[start]
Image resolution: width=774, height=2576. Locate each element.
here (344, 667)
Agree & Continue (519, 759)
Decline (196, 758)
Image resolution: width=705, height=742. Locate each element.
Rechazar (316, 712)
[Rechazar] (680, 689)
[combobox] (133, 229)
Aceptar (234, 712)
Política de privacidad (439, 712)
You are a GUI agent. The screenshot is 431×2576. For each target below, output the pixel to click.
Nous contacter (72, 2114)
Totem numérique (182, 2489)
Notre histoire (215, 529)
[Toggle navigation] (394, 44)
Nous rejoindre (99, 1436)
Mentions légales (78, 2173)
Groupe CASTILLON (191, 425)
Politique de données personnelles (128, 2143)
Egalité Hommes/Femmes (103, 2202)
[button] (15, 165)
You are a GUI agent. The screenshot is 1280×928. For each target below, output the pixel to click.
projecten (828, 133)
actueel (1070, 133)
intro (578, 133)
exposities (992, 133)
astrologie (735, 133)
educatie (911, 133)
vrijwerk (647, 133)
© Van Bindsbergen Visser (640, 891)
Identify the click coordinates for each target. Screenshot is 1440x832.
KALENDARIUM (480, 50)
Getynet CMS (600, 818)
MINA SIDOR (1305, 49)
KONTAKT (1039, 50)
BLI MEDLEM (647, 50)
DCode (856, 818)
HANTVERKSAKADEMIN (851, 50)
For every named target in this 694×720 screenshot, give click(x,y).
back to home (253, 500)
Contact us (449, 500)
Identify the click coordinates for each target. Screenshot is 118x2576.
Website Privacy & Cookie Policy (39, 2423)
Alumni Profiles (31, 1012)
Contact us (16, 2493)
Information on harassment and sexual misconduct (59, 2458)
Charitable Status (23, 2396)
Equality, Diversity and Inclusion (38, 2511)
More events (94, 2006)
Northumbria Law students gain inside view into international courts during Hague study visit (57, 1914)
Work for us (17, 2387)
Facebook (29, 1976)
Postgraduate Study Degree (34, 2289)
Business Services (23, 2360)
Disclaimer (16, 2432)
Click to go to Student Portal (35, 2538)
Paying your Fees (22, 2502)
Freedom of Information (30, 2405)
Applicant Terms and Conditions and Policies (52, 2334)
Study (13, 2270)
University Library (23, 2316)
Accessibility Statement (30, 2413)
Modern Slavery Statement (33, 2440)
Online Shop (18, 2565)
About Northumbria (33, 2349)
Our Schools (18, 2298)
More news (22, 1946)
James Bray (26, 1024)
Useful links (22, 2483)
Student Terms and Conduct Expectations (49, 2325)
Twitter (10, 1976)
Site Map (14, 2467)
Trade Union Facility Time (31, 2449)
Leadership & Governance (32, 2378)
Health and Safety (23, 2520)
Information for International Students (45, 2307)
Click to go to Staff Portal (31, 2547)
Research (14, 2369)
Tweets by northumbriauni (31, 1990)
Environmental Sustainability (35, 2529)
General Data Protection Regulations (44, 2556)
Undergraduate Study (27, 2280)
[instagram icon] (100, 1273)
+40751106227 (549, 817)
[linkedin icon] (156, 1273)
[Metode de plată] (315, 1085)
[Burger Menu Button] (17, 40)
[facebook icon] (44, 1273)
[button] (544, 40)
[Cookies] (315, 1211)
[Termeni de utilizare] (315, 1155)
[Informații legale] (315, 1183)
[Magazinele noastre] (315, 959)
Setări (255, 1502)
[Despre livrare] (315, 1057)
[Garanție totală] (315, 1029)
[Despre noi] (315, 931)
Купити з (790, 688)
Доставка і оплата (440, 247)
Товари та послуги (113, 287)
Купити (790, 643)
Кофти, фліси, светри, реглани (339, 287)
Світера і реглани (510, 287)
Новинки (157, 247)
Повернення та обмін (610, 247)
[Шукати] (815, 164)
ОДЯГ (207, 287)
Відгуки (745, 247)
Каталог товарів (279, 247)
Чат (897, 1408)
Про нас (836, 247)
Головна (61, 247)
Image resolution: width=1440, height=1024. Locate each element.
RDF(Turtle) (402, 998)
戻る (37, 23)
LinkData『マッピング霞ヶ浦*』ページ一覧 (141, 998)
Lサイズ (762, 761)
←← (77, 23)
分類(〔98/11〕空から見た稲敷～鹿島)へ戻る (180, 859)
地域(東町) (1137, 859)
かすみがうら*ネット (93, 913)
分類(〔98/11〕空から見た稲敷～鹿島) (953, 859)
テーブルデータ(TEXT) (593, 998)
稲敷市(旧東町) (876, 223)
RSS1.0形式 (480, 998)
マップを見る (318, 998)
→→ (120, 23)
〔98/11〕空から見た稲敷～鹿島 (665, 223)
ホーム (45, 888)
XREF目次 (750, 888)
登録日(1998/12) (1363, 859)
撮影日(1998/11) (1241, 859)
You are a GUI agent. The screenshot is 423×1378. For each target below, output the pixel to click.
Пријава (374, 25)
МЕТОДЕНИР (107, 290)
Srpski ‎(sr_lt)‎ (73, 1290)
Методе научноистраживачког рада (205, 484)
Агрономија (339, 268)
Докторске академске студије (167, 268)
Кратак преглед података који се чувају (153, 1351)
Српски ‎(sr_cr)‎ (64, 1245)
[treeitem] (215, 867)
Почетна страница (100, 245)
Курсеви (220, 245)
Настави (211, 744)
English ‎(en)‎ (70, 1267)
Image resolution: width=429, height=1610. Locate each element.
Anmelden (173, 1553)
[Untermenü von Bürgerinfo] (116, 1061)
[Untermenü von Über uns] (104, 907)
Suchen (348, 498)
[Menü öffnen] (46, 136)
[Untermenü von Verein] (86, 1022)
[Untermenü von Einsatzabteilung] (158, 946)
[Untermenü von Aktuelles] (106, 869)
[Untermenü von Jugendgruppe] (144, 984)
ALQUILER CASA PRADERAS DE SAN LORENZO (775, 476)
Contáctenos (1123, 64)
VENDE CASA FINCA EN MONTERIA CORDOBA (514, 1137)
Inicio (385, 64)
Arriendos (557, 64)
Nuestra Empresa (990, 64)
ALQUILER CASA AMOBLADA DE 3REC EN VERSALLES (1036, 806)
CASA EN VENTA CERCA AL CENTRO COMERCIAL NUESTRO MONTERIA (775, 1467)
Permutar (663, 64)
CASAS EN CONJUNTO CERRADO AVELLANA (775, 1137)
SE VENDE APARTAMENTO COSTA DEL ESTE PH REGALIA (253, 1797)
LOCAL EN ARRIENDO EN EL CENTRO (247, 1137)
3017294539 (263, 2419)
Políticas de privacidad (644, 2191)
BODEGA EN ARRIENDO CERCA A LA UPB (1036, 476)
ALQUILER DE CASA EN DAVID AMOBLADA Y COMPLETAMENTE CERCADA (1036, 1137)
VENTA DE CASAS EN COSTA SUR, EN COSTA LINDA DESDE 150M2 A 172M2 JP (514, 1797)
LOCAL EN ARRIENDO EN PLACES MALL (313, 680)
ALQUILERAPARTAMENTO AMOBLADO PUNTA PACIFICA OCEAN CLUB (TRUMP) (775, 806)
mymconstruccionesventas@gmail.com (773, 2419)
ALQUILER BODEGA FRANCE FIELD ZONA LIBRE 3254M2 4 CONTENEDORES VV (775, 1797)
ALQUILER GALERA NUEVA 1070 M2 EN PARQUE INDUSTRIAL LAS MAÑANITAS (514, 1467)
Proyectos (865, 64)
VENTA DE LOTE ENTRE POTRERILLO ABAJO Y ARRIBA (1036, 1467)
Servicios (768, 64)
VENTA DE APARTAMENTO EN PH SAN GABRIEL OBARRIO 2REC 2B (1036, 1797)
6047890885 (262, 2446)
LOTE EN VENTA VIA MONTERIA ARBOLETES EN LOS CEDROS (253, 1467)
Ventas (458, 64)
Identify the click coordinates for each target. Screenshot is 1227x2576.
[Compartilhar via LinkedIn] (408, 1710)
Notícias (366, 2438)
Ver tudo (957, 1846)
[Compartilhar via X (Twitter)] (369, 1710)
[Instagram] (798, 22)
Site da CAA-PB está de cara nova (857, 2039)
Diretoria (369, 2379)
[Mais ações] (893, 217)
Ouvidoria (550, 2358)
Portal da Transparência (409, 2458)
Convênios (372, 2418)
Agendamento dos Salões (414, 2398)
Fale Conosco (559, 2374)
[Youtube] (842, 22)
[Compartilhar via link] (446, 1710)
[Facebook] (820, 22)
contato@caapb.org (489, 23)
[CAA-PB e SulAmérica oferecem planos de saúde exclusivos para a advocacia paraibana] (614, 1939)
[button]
[end]
Reproduce the items word for word, starting at the first line of the items and ending at the line that contains "Política de privacidad (439, 712)", including both ends.

Image resolution: width=774, height=2576. Locate each element.
here (344, 667)
Agree & Continue (519, 759)
Decline (196, 758)
Image resolution: width=705, height=742. Locate each element.
Rechazar (316, 712)
[Rechazar] (680, 689)
[combobox] (133, 229)
Aceptar (234, 712)
Política de privacidad (439, 712)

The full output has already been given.